• [Supplied records]:
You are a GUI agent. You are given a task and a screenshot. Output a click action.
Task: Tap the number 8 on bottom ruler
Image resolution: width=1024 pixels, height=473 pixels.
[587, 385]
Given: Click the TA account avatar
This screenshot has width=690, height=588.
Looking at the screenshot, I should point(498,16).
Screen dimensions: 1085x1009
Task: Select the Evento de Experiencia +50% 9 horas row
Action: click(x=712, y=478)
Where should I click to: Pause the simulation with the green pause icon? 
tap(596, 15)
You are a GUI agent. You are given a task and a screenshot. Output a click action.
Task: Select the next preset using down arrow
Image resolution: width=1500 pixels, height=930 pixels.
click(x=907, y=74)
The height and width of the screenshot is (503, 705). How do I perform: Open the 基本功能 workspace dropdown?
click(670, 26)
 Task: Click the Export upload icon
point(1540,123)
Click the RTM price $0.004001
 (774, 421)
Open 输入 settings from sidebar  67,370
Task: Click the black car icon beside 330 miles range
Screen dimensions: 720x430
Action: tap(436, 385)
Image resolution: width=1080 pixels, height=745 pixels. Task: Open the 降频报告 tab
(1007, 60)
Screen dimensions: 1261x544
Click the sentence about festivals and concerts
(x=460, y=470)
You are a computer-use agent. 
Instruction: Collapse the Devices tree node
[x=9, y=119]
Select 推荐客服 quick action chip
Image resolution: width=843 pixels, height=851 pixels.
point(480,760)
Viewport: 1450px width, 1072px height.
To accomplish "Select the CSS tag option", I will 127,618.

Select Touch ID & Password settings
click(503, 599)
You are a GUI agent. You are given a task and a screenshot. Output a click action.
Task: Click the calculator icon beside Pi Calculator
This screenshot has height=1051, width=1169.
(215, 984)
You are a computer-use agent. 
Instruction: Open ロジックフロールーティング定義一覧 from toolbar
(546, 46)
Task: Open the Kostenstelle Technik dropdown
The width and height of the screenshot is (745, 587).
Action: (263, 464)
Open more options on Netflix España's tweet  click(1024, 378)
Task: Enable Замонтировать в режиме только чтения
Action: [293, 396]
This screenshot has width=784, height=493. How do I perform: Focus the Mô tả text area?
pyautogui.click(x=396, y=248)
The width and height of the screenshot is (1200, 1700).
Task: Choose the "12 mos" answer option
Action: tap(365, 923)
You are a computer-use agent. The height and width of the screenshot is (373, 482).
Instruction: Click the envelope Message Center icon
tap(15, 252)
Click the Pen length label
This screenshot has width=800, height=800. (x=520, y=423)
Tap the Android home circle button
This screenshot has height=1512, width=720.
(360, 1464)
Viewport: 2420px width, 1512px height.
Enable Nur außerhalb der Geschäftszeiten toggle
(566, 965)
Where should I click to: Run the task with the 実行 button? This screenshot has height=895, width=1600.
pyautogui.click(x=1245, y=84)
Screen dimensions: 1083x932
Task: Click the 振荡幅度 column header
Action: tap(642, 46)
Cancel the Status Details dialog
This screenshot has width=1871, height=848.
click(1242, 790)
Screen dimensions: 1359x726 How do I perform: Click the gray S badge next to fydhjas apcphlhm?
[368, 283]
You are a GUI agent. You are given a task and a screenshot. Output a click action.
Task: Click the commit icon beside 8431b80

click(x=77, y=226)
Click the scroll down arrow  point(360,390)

• [Exercise instructions]: Only lines holding the word "arrow" belong in the answer; copy all of them from the records.

• [Response area]:
Task: Select the next preset using down arrow
Click the scroll down arrow  point(360,390)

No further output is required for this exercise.